Der heutige Tag hat uns aber geholfen, unseren Frieden mit der StVO im Allgemeinen und deutscher Verkehrsmentalität im Besonderen zu machen. Wir sind nämlich mit Mopeds und ohne Helm auf spanischen und portugiesischen Autobahnen gefahren, ha!! Zuhause hätte das neben Führerscheinentzug auch die Einweisung in eine geschlossene psychiatrische Anstalt zur Folge gehabt. Begonnen hatte alles mit der frühmorgendlichen und mühsamen Jagd nach etwas Vermietbarem auf zwei Rädern. Bereits um 9 Uhr ging das Vorkommando (Tine stellte dafür ihre exzellenten Spanisch-Kenntnisse zur Verfügung) auf die Suche nach Mopeds, Motorrädern oder ähnlichem. Stunden später hatten sie am Playa Isla Canela das mobile Büro des einzigen Vermieters von Zweirädern gefunden und den Deal für 5 Motorroller klar gemacht. Wenig später setzte sich die Motorradgang mit ihren knatternden (und erstaunlicherweise recht schnellen), silbrigglänzenden Untersätzen in Bewegung.

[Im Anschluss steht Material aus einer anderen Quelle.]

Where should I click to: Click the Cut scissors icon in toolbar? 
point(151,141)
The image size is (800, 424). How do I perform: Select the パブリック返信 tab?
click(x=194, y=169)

Über den Grenzfluß zwischen Spanien und Portugal (Río Guadiana) führte uns eine beeindruckende Brücke zurück ins Land des Portweins. Gleich zu Beginn machten wir einen Abstecher in ein wunderschönes Naturschutzgebiet (wobei "wunderschön" relativ ist, da neben Haubentauchern, Störchen, Flamingos und Schlangen auch Kipplaster, Raupenbagger und anderes Straßenbau-Großgerät die Auen und Hügel bevölkerte; es war ein Naturschutzgebiet "under construction"; langsam dämmerte uns auch die Geschichte mit den Baumaschinen: Die portugiesischen Kollegen sind noch im Begriff, die gesamte Infrastruktur für die zukünftige naturschützende und touristische Nutzung zu erschaffen. Da waren wir einfach etwas zu früh. Schade. Aber die Landschaft lohnte sich schon jetzt zu betrachten. Da werden wir mal in 5-8 Jahren wieder reinschauen, dann wird es hier richtig toll sein). Auch eine Golfplatz passierten wir (Markus' Herz schlug etwas höher, aber ohne eigene Driver oder Eisen konnte und wollte er hier nichts anrichten), bevor wir in dem kleinen Dörfchen Azinhal eine erste Rast einlegten. Nach kurzem Biker-Bier und sensationellen "Jamón-Queso"-Broten fuhren wir weiter Richtung Norden, immer dem fein mäandrierenden Verlauf des Río Guadiana folgend. Dabei eröffnete sich uns ein Hinterland mit goldgelben Stechginsterbüschen, blühende Kakteen, Korkeichen, Öl- und Feigenbäumen sowie immer wieder neuen lilafarbenen-wunderschön-leuchtenden Farbspielen. 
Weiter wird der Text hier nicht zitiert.